Biden’s promise for a conciliatory approach to government functioned as a rebuff to those on the left, who doubted the strength of his campaign in the Democratic primary, as well as an olive branch to those on the right, who — thanks the President’s fear-mongering — might doubt the legitimacy of his presidency.
“For all of those of you who voted for President Trump, I understand the disappointment tonight. I’ve lost a couple times myself. But now let’s give each other a chance,” Biden said.
Though the vote counts were trending his way by Wednesday morning, Biden held off on formally claiming victory until the networks projected him the winner (and then a few more hours, as the campaign waited for the sun to set and create the staging atmosphere it had planned for).
The forward-looking speech occasionally glanced back, for Biden to thank his campaign, to honor his family, to shout out election workers, and to address directly the supporters who propelled his presidential run.

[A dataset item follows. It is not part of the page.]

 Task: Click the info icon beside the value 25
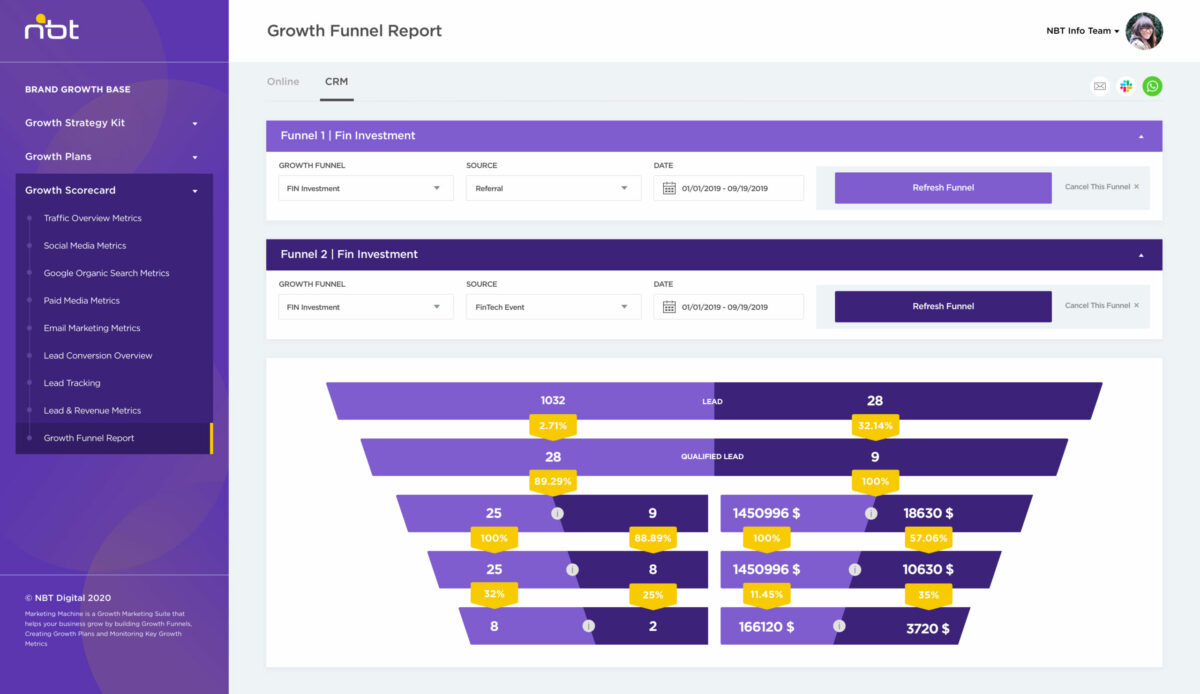point(557,513)
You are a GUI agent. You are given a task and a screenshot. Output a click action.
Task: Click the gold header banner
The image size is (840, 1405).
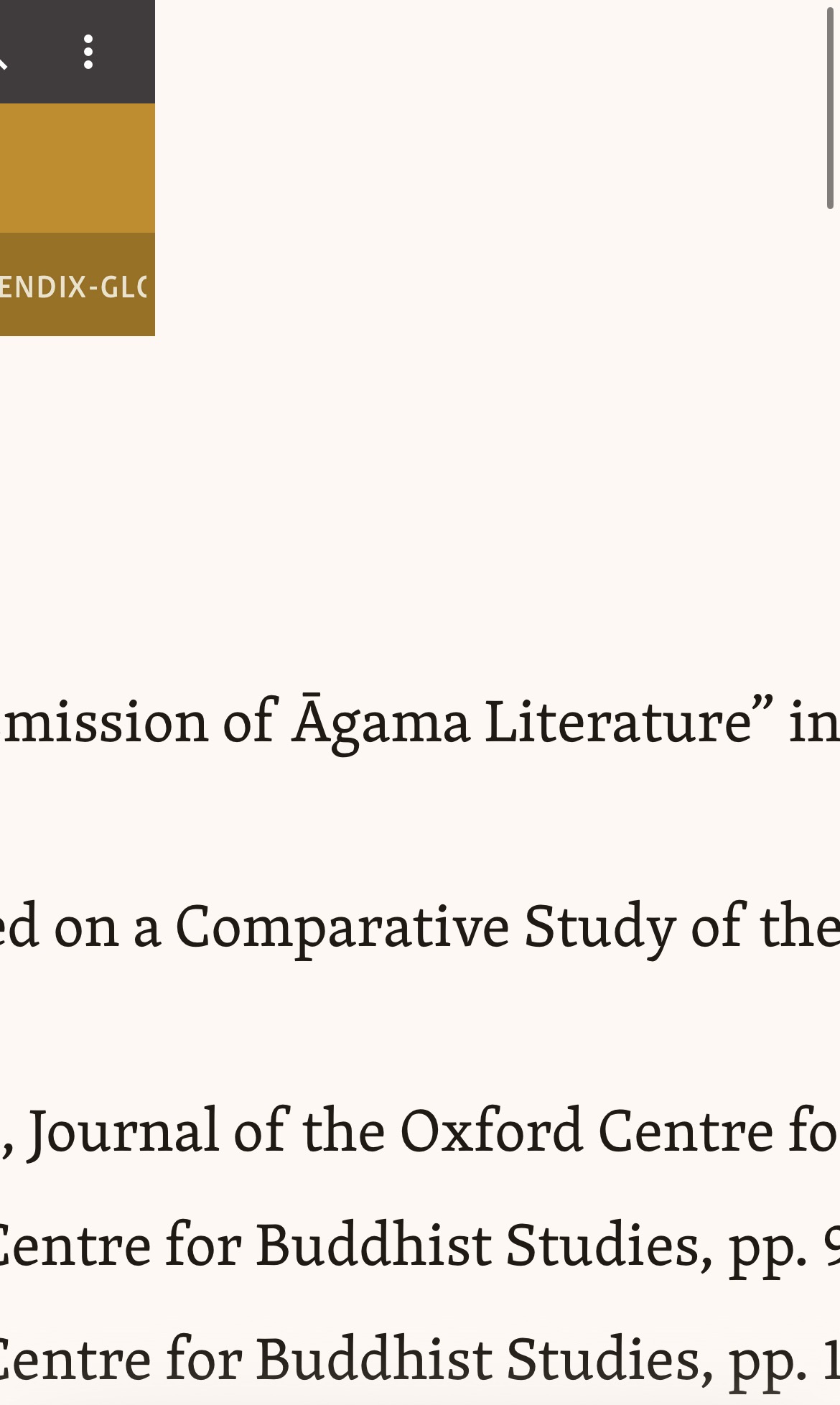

“Especially those moments and especially those moments where this campaign was at its lowest ebb, the African-American community stood up again for me,” Biden said. “You always had my back and I’ll have yours.”
He noted the historic nature of Kamala Harris’ ascent to the vice presidency, and on several occasion invoked callbacks to the legacy of former President Obama, under whom Biden serves as vice president.
Obama and Biden often referred to each other as brothers. On Saturday, Biden told Harris and her husband Doug that “like it or not, you’re family. You’ve become an honorary Biden — there’s no way out.”
Not surprisingly, the speech ended on a similarly familial note, as Biden recalled an anecdote from his childhood.
“As our grand-pappy said, when I walked out of his home when I was a kid up in Scranton, he said, ‘Joey, keep the faith,'” Biden recalled. “And our grandmother, when she was alive, she’d yell, ‘no, Joey. Spread it.’ Spread the faith.”